## Spark DataFrame Handling Missing Data

In [1]:
from pyspark.sql import SparkSession

In [2]:
spark = SparkSession.builder.appName('miss').getOrCreate()

In [3]:
df = spark.read.csv('./Python-and-Spark-for-Big-Data-master/Spark_DataFrames/ContainsNull.csv',header=True,
                   inferSchema=True)

In [4]:
df.show()

+----+-----+-----+
|  Id| Name|Sales|
+----+-----+-----+
|emp1| John| null|
|emp2| null| null|
|emp3| null|345.0|
|emp4|Cindy|456.0|
+----+-----+-----+



In [5]:
df.na.drop().show()

+----+-----+-----+
|  Id| Name|Sales|
+----+-----+-----+
|emp4|Cindy|456.0|
+----+-----+-----+



Can specify a threshold ('thresh') to  determine when to drop a row with missing values.

In [6]:
# Only drop rows with two missing values (e.g., emp2).
df.na.drop(thresh=2).show()

+----+-----+-----+
|  Id| Name|Sales|
+----+-----+-----+
|emp1| John| null|
|emp3| null|345.0|
|emp4|Cindy|456.0|
+----+-----+-----+



In [7]:
# If a row has any row value (how='any'), drop the row (e.g., emp1, emp2, emp3).
df.na.drop(how='any').show()

| Recorded information |
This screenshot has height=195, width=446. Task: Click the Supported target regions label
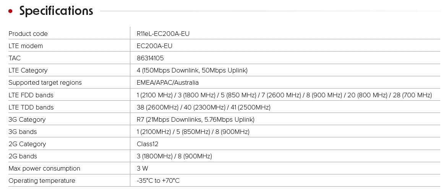(x=45, y=82)
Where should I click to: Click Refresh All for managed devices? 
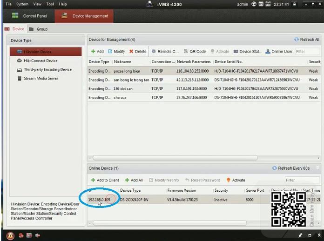click(307, 40)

| Instructions for the task |
Continue the notebook on handling missing data in Spark DataFrames from the point where it stops.

| Response to the exercise |
+----+-----+-----+
|  Id| Name|Sales|
+----+-----+-----+
|emp4|Cindy|456.0|
+----+-----+-----+



In [8]:
# Only drop the row of all the variables (how='all') have missing values. No row is dropped because each case has at least an 'Id' value.
df.na.drop(how='all').show()

+----+-----+-----+
|  Id| Name|Sales|
+----+-----+-----+
|emp1| John| null|
|emp2| null| null|
|emp3| null|345.0|
|emp4|Cindy|456.0|
+----+-----+-----+



In [9]:
# Subset the data if needed.
df.na.drop(subset=['Sales']).show()

+----+-----+-----+
|  Id| Name|Sales|
+----+-----+-----+
|emp3| null|345.0|
|emp4|Cindy|456.0|
+----+-----+-----+



In [10]:
df.printSchema()

root
 |-- Id: string (nullable = true)
 |-- Name: string (nullable = true)
 |-- Sales: double (nullable = true)



In [11]:
# Fill missing data with 'FILL VALUE.' PySpark is intelligent enough to only make these edits for the string column.
df.na.fill('FILL VALUE').show()

+----+----------+-----+
|  Id|      Name|Sales|
+----+----------+-----+
|emp1|      John| null|
|emp2|FILL VALUE| null|
|emp3|FILL VALUE|345.0|
|emp4|     Cindy|456.0|
+----+----------+-----+



In [12]:
# Likewise, fill in '0' for missing values (only the numeric column will reflect this change).
df.na.fill(0).show()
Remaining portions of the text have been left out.